Streaming
Receive completions incrementally via server-sent events. Reduce perceived latency and render tokens as they arrive.
Streaming
Every chat completions and Messages API request supports streaming. Set stream: true in the request body and the response becomes a stream of server-sent events (SSE).
Why stream?
- Lower perceived latency — render the first token as soon as the model emits it, instead of waiting for the full response.
- Long outputs feel responsive — users see progress on multi-second generations.
- Early cancellation — abort a request mid-flight if the user changes their mind.
cURL
curl -N https://anyrouter.dev/api/v1/chat/completions \
-H "Authorization: Bearer ar-your-key" \
-H "Content-Type: application/json" \
-d '{
"model": "openai/gpt-4-turbo",
"stream": true,
"messages": [{"role": "user", "content": "Count to 10"}]
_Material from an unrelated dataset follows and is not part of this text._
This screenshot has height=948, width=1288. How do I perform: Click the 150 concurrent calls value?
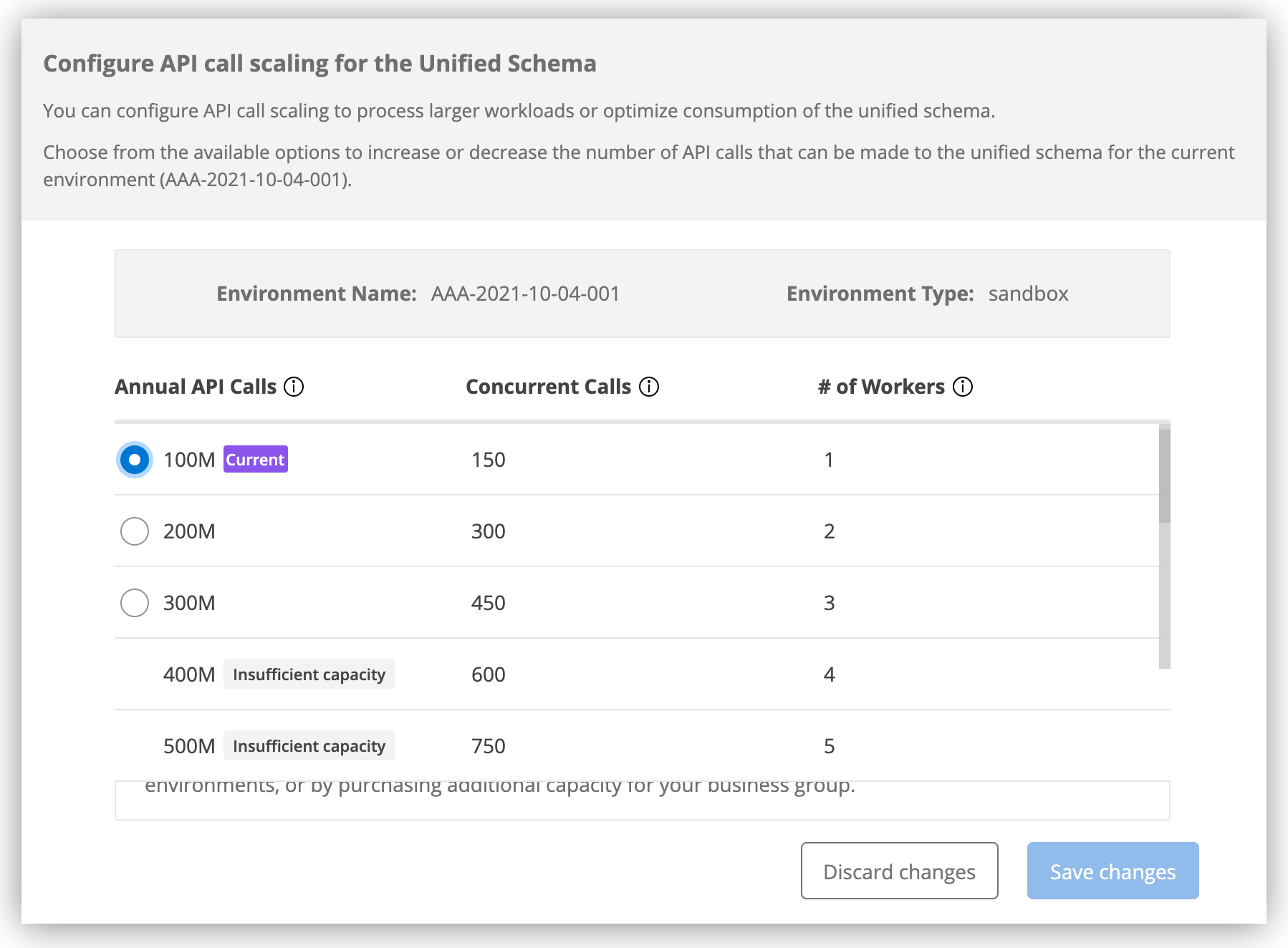[487, 459]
}'The -N flag disables cURL's output buffering so chunks appear as they arrive.
Event shape
Each line is an SSE data: event carrying a JSON payload:
data: {"id":"chatcmpl-abc","choices":[{"delta":{"content":"Hel"}}]}
data: {"id":"chatcmpl-abc","choices":[{"delta":{"content":"lo"}}]}
data: {"id":"chatcmpl-abc","choices":[{"delta":{"content":"!"},"finish_reason":"stop"}]}
data: [DONE]delta.content— the token(s) added in this event.delta.role— set only on the first event.finish_reason— set on the final event.[DONE]— sentinel. No more events after this.
TypeScript
The official OpenAI SDK handles the SSE parsing for you:
const stream = await client.chat.completions.create({
model: "openai/gpt-4-turbo",
messages: [{ role: "user", content: "Count to 10" }],
stream: true,
})
for await (const chunk of stream) {
const token = chunk.choices[0]?.delta?.content ?? ""
process.stdout.write(token)
}Python
stream = client.chat.completions.create(
model="openai/gpt-4-turbo",
messages=[{"role": "user", "content": "Count to 10"}],
stream=True,
)
for chunk in stream:
print(chunk.choices[0].delta.content or "", end="", flush=True)Cancellation
Close the HTTP connection to cancel a stream. AnyRouter propagates the abort to the upstream provider so you only pay for tokens actually emitted up to the cancel point.
Wire cancellation into your UI: if the user navigates away or hits a stop button, call controller.abort() on your AbortController. AnyRouter bills only for tokens streamed before the abort.